___ DOCUMENT EXCERPT ___

'I saw the body': NJ crash witnesses describe bloody scene

Updated

HOBOKEN, N.J., Sept 29 (Reuters) - New Jersey Transit train No. 1614 headed south from Spring Valley, New York, shortly before 7:30 a.m., and for 16 stops it was a typical weekday morning commute for hundreds of passengers.

But around 8:45 a.m., as the train approached its final destination in Hoboken, which sits on the Hudson River facing Manhattan, Linda Albelli, 62, realized from her seat in the rear of the train that something was not right.

"I thought to myself, 'Oh my God, he's not slowing up, and this is where we usually stop,'" she told Reuters in a phone interview.

See photos from the scene

Seconds later, the train careened through Hoboken Terminal, killing one person and injuring more than 100 others in what witnesses described as a chaotic and terrifying scene.

Jaime Weatherhead-Saul, who boarded the train in Wood-Ridge, New Jersey, was standing between the first and second cars when the train hurtled into the terminal's concourse, causing part of the building's roof to collapse.

"The train just felt like it never stopped," she said. "There were people right in front of me that had fallen on top, that had toppled over one another, and they had some injuries. The people in front of me were badly injured. And then we just heard people screaming in the first car."

Mike Scelzl was sitting in the first car, not paying attention, when the train suddenly derailed.

"When we pulled in, there was screaming," he said. "Not screams of hurt but screams of shock."

In the station, William Blaine, a Norfolk Southern train engineer, had just gotten off a freight train and was getting coffee when he heard what sounded like a bomb going off.

"When I ran over, I practically stepped over a deceased person," he said. "I saw the body."

Mike Larson, a New Jersey Transit machinist, was also in the station when he heard a deafening explosion as the train smashed through a bumper stop at the end of the track and flew through the air.

___ DATA EXTRACT ___

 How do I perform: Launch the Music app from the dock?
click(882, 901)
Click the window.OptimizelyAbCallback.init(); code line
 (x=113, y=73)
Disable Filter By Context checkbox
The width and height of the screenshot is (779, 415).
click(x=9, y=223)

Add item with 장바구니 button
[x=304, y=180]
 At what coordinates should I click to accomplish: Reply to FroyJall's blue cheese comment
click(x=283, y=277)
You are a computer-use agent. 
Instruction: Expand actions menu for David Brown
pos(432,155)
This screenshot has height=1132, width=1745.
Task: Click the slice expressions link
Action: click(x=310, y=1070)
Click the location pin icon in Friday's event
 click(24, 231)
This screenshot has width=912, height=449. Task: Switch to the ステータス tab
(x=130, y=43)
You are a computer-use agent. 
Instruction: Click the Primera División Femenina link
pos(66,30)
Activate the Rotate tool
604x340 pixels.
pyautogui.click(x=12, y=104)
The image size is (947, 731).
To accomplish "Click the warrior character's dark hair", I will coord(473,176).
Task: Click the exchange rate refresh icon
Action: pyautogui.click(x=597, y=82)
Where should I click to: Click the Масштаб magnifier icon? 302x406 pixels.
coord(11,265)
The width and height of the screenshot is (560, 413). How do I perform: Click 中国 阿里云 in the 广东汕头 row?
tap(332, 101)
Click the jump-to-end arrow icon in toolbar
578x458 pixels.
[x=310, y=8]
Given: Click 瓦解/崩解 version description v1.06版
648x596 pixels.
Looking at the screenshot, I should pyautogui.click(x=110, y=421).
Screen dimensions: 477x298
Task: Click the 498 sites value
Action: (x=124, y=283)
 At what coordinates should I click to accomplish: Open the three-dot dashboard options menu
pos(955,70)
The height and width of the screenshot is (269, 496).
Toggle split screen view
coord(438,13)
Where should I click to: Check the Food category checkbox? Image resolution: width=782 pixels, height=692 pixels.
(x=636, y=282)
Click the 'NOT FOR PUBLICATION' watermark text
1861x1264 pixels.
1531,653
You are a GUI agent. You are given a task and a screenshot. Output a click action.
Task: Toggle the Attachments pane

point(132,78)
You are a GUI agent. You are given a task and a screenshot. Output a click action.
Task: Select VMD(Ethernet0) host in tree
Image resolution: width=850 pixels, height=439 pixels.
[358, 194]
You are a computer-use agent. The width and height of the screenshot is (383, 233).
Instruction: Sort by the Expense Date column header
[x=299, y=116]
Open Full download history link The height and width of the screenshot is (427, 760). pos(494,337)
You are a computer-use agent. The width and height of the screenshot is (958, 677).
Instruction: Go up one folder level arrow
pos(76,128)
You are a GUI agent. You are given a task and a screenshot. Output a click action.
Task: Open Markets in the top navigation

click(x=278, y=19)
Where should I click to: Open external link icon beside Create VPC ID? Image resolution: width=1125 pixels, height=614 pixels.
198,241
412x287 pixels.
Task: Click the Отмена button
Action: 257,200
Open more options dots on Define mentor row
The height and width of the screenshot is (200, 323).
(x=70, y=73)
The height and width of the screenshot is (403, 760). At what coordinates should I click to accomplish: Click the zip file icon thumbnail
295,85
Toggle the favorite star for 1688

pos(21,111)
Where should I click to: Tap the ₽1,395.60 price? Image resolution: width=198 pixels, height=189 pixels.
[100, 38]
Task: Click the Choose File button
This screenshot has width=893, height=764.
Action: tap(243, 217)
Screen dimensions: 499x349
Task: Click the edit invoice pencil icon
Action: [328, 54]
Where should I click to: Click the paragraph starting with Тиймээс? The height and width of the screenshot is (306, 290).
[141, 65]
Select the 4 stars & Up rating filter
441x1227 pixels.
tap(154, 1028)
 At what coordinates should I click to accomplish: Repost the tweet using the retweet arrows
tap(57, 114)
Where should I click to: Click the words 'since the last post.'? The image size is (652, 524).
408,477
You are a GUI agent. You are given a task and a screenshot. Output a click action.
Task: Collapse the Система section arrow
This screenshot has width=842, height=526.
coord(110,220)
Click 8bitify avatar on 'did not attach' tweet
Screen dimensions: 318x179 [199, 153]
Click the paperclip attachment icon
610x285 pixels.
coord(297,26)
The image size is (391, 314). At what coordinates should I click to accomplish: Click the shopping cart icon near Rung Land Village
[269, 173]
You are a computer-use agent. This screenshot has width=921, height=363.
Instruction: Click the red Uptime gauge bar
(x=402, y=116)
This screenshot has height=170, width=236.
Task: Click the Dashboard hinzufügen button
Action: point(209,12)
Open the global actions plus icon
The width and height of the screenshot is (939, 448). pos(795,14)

___

- [WORK ORDER 1]: In the Hoboken train crash report, where did Jaime Weatherhead-Saul board the train?
- [WORK ORDER 2]: Copy word for word the part of the Hoboken train crash report that begins at the words "Seconds later, the" and stops after "train suddenly derailed.".
- [WORK ORDER 3]: Carry on the Hoboken train crash report from the point where it stops.

- [RESPONSE BOX 1]: Wood-Ridge, New Jersey.

- [RESPONSE BOX 2]:
Seconds later, the train careened through Hoboken Terminal, killing one person and injuring more than 100 others in what witnesses described as a chaotic and terrifying scene.

Jaime Weatherhead-Saul, who boarded the train in Wood-Ridge, New Jersey, was standing between the first and second cars when the train hurtled into the terminal's concourse, causing part of the building's roof to collapse.

"The train just felt like it never stopped," she said. "There were people right in front of me that had fallen on top, that had toppled over one another, and they had some injuries. The people in front of me were badly injured. And then we just heard people screaming in the first car."

Mike Scelzl was sitting in the first car, not paying attention, when the train suddenly derailed.

- [RESPONSE BOX 3]:
"It's hard to believe," said Larson, whose pants were stained with a victim's blood. "I've never seen anything like that in 29 years."

The crash sent people sprinting for safety. Erica Schaffer, 35, was walking to her office nearby after getting breakfast when she heard a huge crash, followed by people running out of the station, some screaming, some bleeding.

Injured passengers trapped inside the first car managed to escape through the train's windows, as fellow commuters and first responders helped pull them out.

"Once we got off we noticed that people were stuck and they had to come through the windows," Weatherhead-Saul said. "And the conductor came off and he was completely bloodied."

Passengers toward the rear of the train were more fortunate.

Amy Krulewitz, who was in the fourth car, said the doors opened and commuters were able to walk off in an orderly manner. When she saw the train's first two cars, she was "stunned."

"I had no idea what the front of a train could look like," she said.

Several people, possibly commuters who had been waiting on the platform, were trapped under rubble, several witnesses said, although officials said they were quickly freed and taken to local hospitals.

Dozens of people were carried out on stretchers, as emergency personnel streamed in and out of the station.

"When we got on the platform there was nowhere to go," Albelli said. "The ceiling had come down. There was just so much, a lot of people in need of attention."